NIV Romans 12:2 Do not conform any longer to the pattern of this world, but be transformed by the renewing of your mind. Then you will be able to test and approve what God's will is — his good, pleasing and perfect will.

I love this translation, "Do not conform any longer to the pattern of this world..." We need to teach them how to break the pattern of worldly things and take on the pattern of a life with Christ. Just like in the movie, we need help them develop different habits, different patterns, and different ways of thinking. We need to teach them how to renew their minds.

If we teach our students how to renew their minds — "Then you will be able to test and approve what God’s will is..." Isn’t that our goal, that our students will be able to test and know God’s will for their lives, isn’t this what it is to be truly free of the traps of the world? If we can teach our students this, we will have set them up to face the challenges of life. Not only will they be able to discern God’s will but they will know that God’s will is good, pleasing and perfect — what else could we possible hope to achieve in our ministries, our families, our own lives?

OK, now you are thinking I am being as vague and generalized as our kids think we all are in our lessons and talks. Take what you are already doing and "kick it up a notch." "Super-size it," take it to the next level. Through all the things we do from service projects to Bible study, we need to help our students integrate them into their daily lives. A wonderful way to do this is to give them challenges for the week and actually ask them how that went! Give them a variety of things from Scripture and prayer, to mini-service opportunities at home or school. Be creative using text messages or setup a MySpace or Blog; the more we can tap into their daily routine the better. Make your challenges simple, short and easy to accomplish. In your next meeting have de-briefing questions prepared to help them express how it went for them, celebrate their successes and give them guidance, encouragement and support for things that did not go so well. Doing this consistently will help them, especially if they know you are really going to ask! Create venues for them to share their experiences and stories with each other, the congregation, or other groups.
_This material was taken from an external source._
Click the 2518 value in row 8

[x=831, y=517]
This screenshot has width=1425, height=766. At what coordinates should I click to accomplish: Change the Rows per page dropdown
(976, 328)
For example, if you do a missions trip or project use all those fabulous pictures and have them create their own PowerPoint presentation to show an adult Sunday School class. Work with other groups in your church or community to do projects together so that they learn to be part of the larger body of Christ. Helping them develop true community outside of youth group will help them develop in their faith and stay in community when they leave our ministries. Make sure you always give them opportunities to ask questions, discuss and explore their doubts. Help your students develop and use their spiritual gifts so that they can minister to each other. The more they learn to talk about and share their successes and failures in their Spiritual journey the more real it will be come for them. One of the most impactful ways of helping them see how this will transform their lives is to share our stories with them as well, to show them with our lives, just as Jesus showed us. This will help them take on a pattern of a life with Christ, to transform their minds and actually become more aware of God in their lives and around them. When they are aware of God’s presence and work in their lives then they become aware of his goodness and true freedom in Christ.

I still don’t know how the whole shadow thing goes with the groundhog but I do know we can be shadows, as Thomas Merton says, a shadow that is "cast by His light, and bears witness indirectly to His presence." So let’s focus on getting our students out of Groundhog Day, teaching them to seek the Son and be his shadow to show all they meet the hope of the end of "winter" and the coming of "spring".